De entre tantas imágenes que integran ese valiosísimo repositorio que es el Fondo de Fotografía Histórica de la Fedac, acaso pasen inadvertidas las de la serie de escaparates e interiores comerciales de la calle Triana que el fotógrafo palmero Miguel Brito Rodríguez realizó en algún momento entre 1890 y 1895. Hombre fascinado por las nuevas máquinas de registro y reproducción de sonidos e imágenes, introductor en su isla del fonógrafo, el kinetoscopio y el cinematógrafo, tal vez fuese su deslumbramiento con el progreso lo que generase su atracción por la expansión mercantil asociada al nacimiento del Puerto de La Luz y lo que le hizo retratar con tal abundancia destacados establecimientos de la principal vía comercial de Las Palmas.

Este conjunto fotográfico incluye fachadas de, entre otros comercios, la ferretería Schaman y González, la fundición Enrique Sánchez y la óptica y relojería Al cronómetro y los interiores de una tienda de tejidos, de otra que vende paraguas y respaldos de camas y de la tienda Alexandre and Cía, imagen esta última a la que prestan atención monográfica estas líneas.

De tanto y tan heterogéneo como hay expuesto a la vista, la mirada no sabe bien donde posarse y el efecto puede llegar a ser, paradójicamente, de uniformidad y monotonía, a no ser por la lámpara de araña que cuelga del techo, el rótulo del establecimiento y, muy especialmente, el reflejo del vidrio de los mostradores.

Y es que si después de la fotografía, esa huella de lo real en un instante preciso, el mundo no ha vuelto a ser lo mismo, el vidrio, comenzado a fabricar industrialmente por los mismos años, también cambió la manera de verlo todo. En su aparente transparencia, el vidrio de las vitrinas y escaparates conjuga la mercancía y el deseo en una escenografía efímera que refleja también el rostro del contemplador.

En concreto, la extraordinaria multiplicación de los reflejos del vidrio en esta fotografía, y lo que parecen destellos de luz eléctrica que velan zonas de la imagen, cargan esta escena de interior con una tensión fantasmagórica. Lo propio ocurre con el lugar intercambiable que ocupan en la tienda los relojes y los objetos religiosos: se diría que el tiempo cronológico y el tiempo mesiánico son meros resortes de la taumaturgia de la mercancía.

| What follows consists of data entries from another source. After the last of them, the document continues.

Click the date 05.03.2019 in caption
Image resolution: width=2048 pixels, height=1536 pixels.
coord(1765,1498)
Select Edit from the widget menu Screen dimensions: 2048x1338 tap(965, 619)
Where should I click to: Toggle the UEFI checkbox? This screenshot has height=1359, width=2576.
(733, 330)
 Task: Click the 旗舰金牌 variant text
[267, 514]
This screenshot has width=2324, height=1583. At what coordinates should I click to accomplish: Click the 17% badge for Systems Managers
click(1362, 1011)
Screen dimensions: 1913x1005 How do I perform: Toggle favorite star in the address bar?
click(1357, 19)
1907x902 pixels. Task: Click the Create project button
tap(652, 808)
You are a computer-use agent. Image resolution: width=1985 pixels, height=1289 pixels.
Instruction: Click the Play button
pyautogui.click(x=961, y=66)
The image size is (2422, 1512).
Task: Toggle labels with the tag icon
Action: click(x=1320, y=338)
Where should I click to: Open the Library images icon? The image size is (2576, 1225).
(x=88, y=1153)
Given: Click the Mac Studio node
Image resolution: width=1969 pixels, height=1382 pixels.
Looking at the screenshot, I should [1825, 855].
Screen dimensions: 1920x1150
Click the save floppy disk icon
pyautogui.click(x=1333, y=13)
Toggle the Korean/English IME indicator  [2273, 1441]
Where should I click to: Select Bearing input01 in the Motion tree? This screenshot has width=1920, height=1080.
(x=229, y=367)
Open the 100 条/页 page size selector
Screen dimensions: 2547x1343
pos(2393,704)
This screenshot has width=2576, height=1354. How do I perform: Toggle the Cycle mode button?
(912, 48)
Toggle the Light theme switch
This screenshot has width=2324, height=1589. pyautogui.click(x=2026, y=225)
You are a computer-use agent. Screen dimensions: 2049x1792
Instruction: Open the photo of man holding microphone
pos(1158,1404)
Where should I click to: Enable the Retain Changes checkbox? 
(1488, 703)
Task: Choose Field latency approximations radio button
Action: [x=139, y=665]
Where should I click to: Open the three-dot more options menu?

A la luz de ésta y las demás imágenes de la serie, es fácil evocar a Brito como paseante ocioso, fascinado por el espectáculo comercial de Triana como lo podía estar unas décadas antes un campesino en París que deambulase por el Pasaje Choiseaul, el Pasaje Jouffrey, el de los Panoramas o cualquier otro de la ciudad del Sena. Un paseante, en su caso, que cargaba con gusto con una pesada cámara, a la que apreciaba enormemente en tanto que prótesis de su memoria.

Es inevitable comparar la Triana que vio Brito en la última década del siglo XIX y la de las franquicias multinacionales que ocupan cada vez más la Calle Mayor en lo que va de siglo XXI. Un estadio antiguo del capitalismo y otro avanzado, iluminado por la obsolescencia de la fotografía del palmero. Ésta es una grieta que libera el recuerdo de su promesa. A través suya se puede atisbar el exterior del actual mundo-imagen, con sus pantallas televisivas y digitales omnipresentes.

Naturalmente, visto su enfoque nítido, su encuadre casi rectangular, su empleo funcional de la luz y su frialdad incluso, a Brito no le animaba ningún propósito artístico. Pero tras décadas de revaluación de la estética documental, hoy cabe otorgar también valores artísticos a sus fotografías, como se ha hecho tantas veces, por lo demás, con otras imágenes que tampoco fueron concebidas como arte. Procede pues referirse a ellas como poemas de la ciudad comercial y verlas de este modo como prefiguraciones de la mirada de otro paseante entusiasta. Uno que tiempo después, al celebrar la vorágine de Triana en sus versos, escribiría: "La calle del comercio, donde ofrece / el cálculo sus glorias oportunas; / donde el azar del agio se ennoblece / y se hacen y deshacen las fortunas".